Brief >>
In the entries below, find the line with "For every named" and print exactly every line from there up to and including the line with "Mentions légales (291, 886)", with no other lines.

Provided information >>

--- START ---

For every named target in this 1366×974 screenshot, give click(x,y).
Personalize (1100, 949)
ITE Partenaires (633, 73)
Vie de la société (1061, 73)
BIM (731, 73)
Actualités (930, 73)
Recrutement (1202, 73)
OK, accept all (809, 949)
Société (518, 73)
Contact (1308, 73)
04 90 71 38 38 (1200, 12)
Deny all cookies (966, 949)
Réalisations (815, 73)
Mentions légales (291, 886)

--- END ---
--- START ---

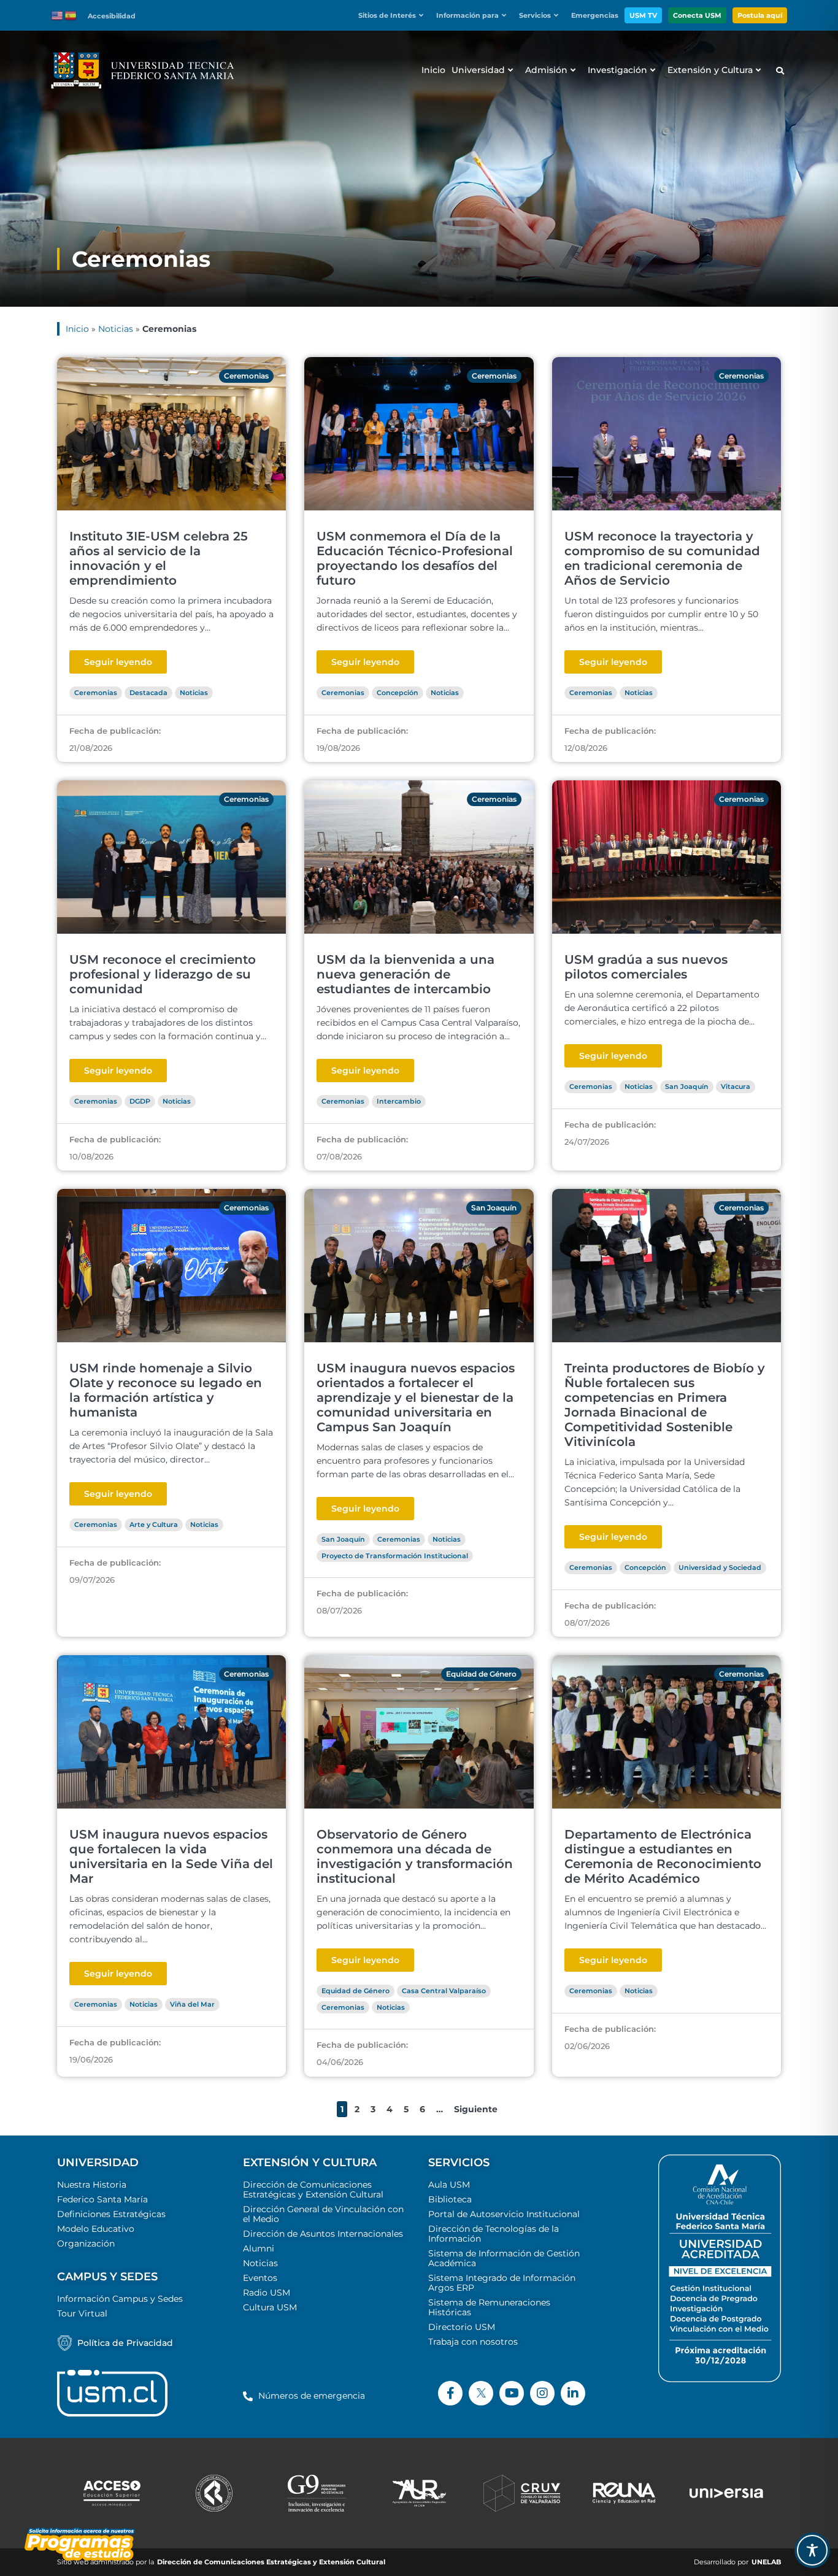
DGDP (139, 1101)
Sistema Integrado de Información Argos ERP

--- END ---
--- START ---

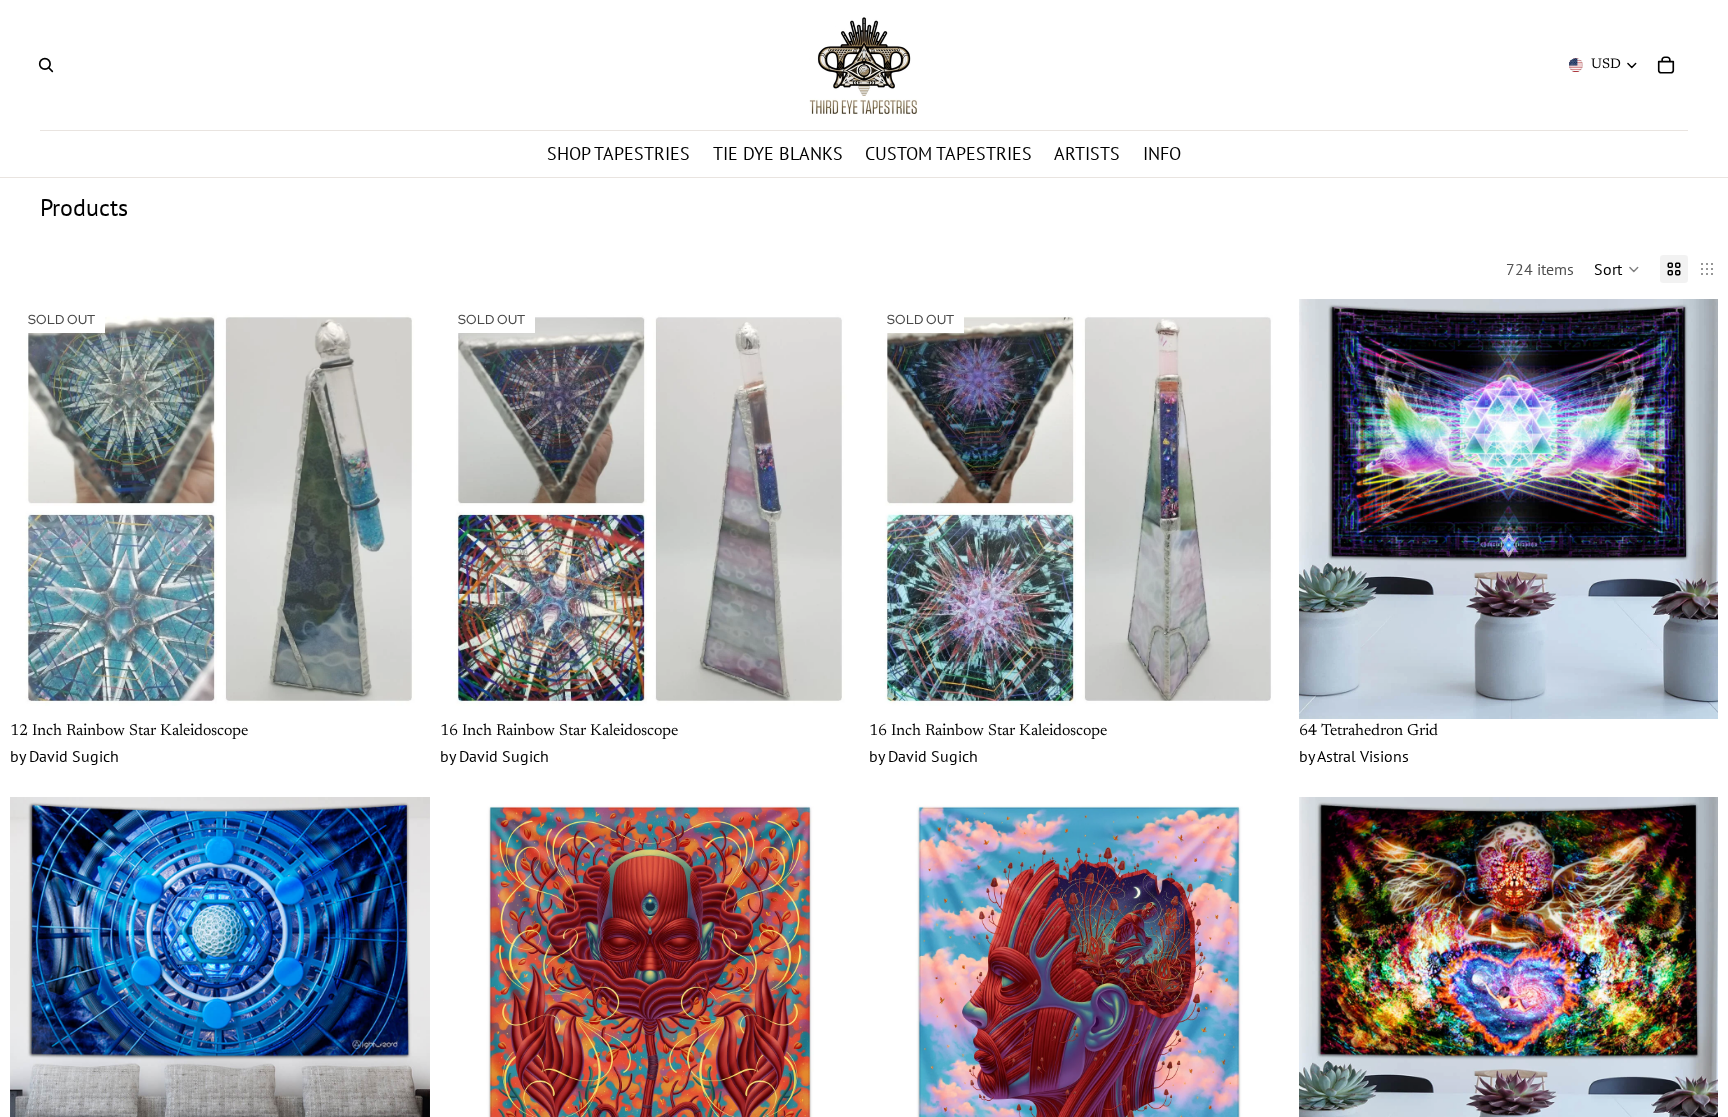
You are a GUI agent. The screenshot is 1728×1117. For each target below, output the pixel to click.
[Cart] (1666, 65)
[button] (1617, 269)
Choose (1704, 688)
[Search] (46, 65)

--- END ---

Solution below >>
For every named target in this 1366×974 screenshot, give click(x,y).
Personalize (1100, 949)
ITE Partenaires (633, 73)
Vie de la société (1061, 73)
BIM (731, 73)
Actualités (930, 73)
Recrutement (1202, 73)
OK, accept all (809, 949)
Société (518, 73)
Contact (1308, 73)
04 90 71 38 38 (1200, 12)
Deny all cookies (966, 949)
Réalisations (815, 73)
Mentions légales (291, 886)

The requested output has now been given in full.